Fight Club Made With Kids Is Much Funnier Than The Real Fight Club

When you think of David Fincher’s 1999 film Fight Club, a number of words may come to mind: macho, violent, soap. Chances are, however, when you think of the Brad Pitt and Edward Norton-starring flick, the first description you think of is not adorable. Well, that may very well change after you watch this new video: G-Rated Fight Club.

This video comes from folks over at Fine Brothers Entertainment, and if you ever ventured to imagine an animated, elementary school version of Fight Club, you know, without the sex, swearing, violence, and general mayhem, this is probably pretty much what it would look like. And it’s a lot of goddamn fun.
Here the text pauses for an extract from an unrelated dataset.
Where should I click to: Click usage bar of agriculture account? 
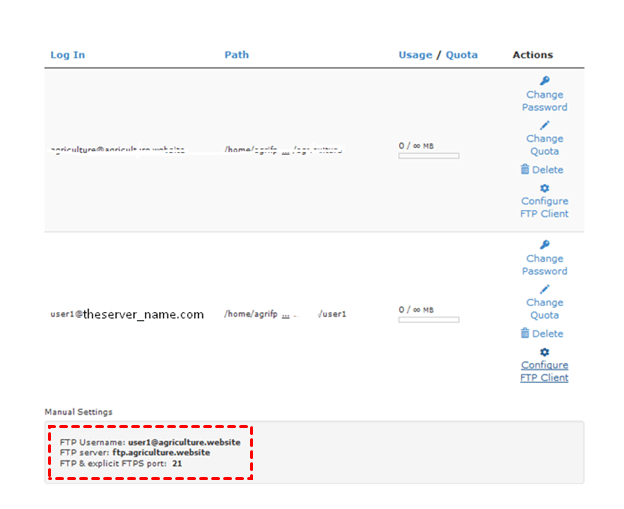point(428,156)
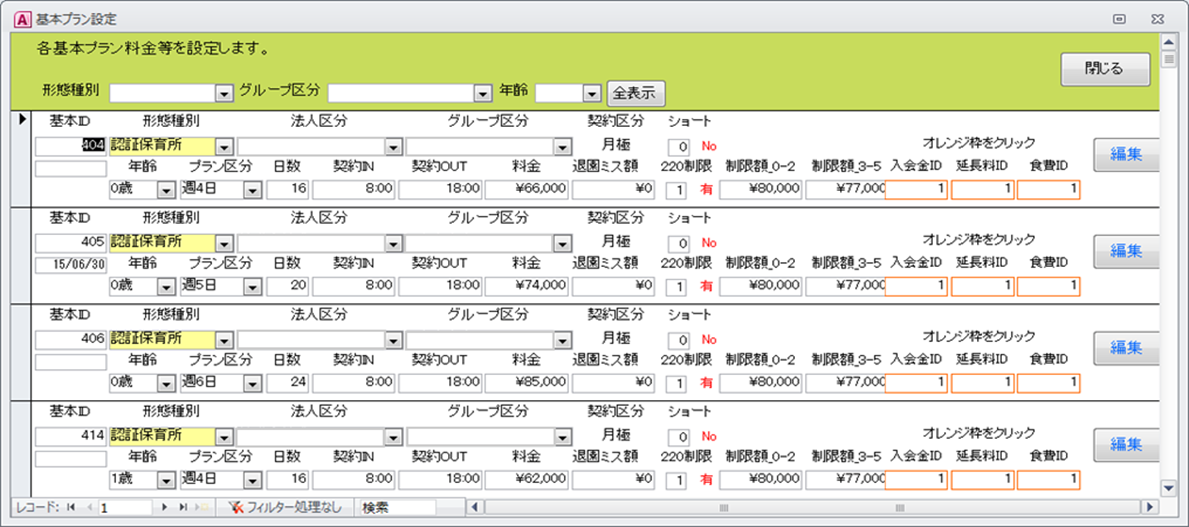Go to first record in navigation bar
Image resolution: width=1189 pixels, height=527 pixels.
click(71, 508)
Edward Norton’s Narrator or Jack or whatever you want to call him, is transported from the mundane life of a cubicle drone to the mundane life of a suburban 4th grader. While in a Cootie support group, he meets Marla Singer, and, just like in the original, everything goes straight to hell.
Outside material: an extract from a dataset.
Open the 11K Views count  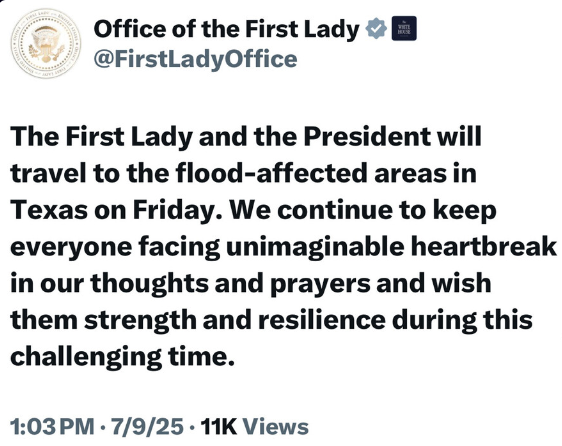254,426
It has everything you expect, only all of it tweaked just a little bit and given a makeover so you can share the fun with your kids. There are still quick, single frame flashes of Tyler Durden, the rebellious new kid, a note asking "Do you like me" with boxes to check for yes or no, and, of course, the titular club. This time, however, instead of a straightforward Fight Club, it’s a Tickle Fight Club; much more family friendly, even with a little bit of pee. The rules, however, are still the same: number one is, you don’t talk about Tickle Fight Club, and number two (that made me laugh more than it probably should) is, you don’t talk about Tickle Fight Club.

I wonder if you still have to Tickle Fight on your first day at Tickle Fight Club? And does your mom pick you up and drop you off, or does everyone lie and say they’re going over to Billy’s house after school? I’m curious about the logistics of this.

Fight Club is one of the movies that we still talk about even 16 years later, and for good reason. Along with movies like Se7en and The Game, this really helped establish what to expect from a David Fincher film, thematically, tonally, aesthetically. Thematically dense, it dives into a variety of philosophical schools of thought, juggles traditional storytelling tropes like the unreliable narrator, and digs into the plight of people—most specifically men, there’s a noticeable dearth of female characters—numbed by the type of lifestyle pounded into your head by years of compulsory education and rampant consumerism. It’s also gleefully fascist, overly ambiguous, and offers little to nothing in the way of solutions. Basically, there’s a shit ton of stuff to dissect and discuss.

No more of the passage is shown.